Album: White Denim - 12 | reviews, news & interviews
Album: White Denim - 12
Album: White Denim - 12
The sound of confusion
White Denim’s literally titled 12th album opens with the fidgety “Light on.” Drawing a line between electronica and Tropicália, it exudes sunniness. “Econolining” and “Flash Bare Ass,” up next, are equally peppy, as bright and similarly accord with the idea of pop as a mix-and-match grab bag – albeit from an off-centre perspective.
After this, 12 is about left turns. No one style is embraced. Each track has its own character, distinct from what has come before. “Flash Bare Ass” – a wry commentary on forming relationships in the mobile-phone era – is followed by “Cat City #2”, a 40-ish seconds morsel akin to the soundscape sections of The Beach Boys’ Smile. Then: “Look Good” (shades of Prince’s funk), “Second Dimension” (nods to Stevie Wonder and electro-funk pioneers Zapp), "I Still Exist" (Hall & Oates), “Your Future as God” (Todd Rundgren were he revisiting harmony poppers The 5th Dimension). “Precious Child,” the album’s final track, enters smoky, jazz-ballad territory. While Seventies and Eighties soul are never far, 12 is disconcertingly magpie-minded.

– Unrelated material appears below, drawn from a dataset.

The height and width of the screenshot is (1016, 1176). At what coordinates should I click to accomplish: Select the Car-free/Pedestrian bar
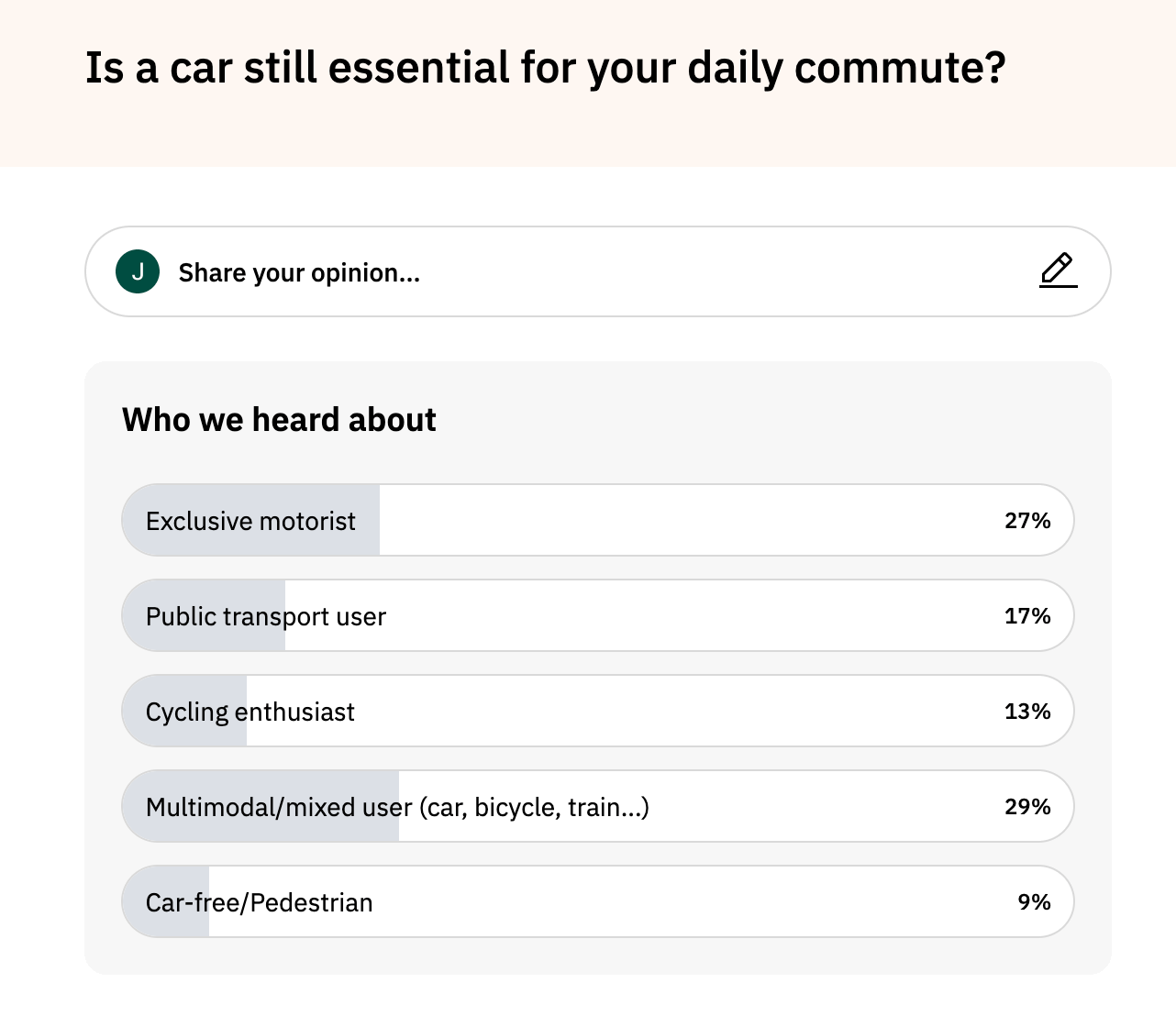(x=597, y=901)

It is also unlike any previous White Denim album. The guitars and hectic blam-blam-blam attack which defined the then Texas-resident band’s dance-edged, jazz-adjacent take on post-punk are largely gone. As are, seemingly, all band members except main-man James Petralli, who has recorded 12 on his own at his Los Angeles home. Guest musicians (including Midlake’s Jesse Chandler; Chicago indie duo Finom, on the Aerial Pink-ish/psych-era Prince-inclined “Swinging Door”) and vocalists (amongst whom is Texas soul singer Tameca Jones, heard on “Look Good”) have recorded their contributions remotely, and Petralli has then woven the results into each track. This is a new way of working for records credited to White Denim.
Taken on their own, any of 12’s 12 tracks (even the short “Cat City #2") work a treat. But overall, assembled as an album, what’s heard does not cohere. It sounds as if Petralli’s new way to make music hasn't bedded in. And as if this album is part of a journey to a destination which hasn’t yet been settled upon.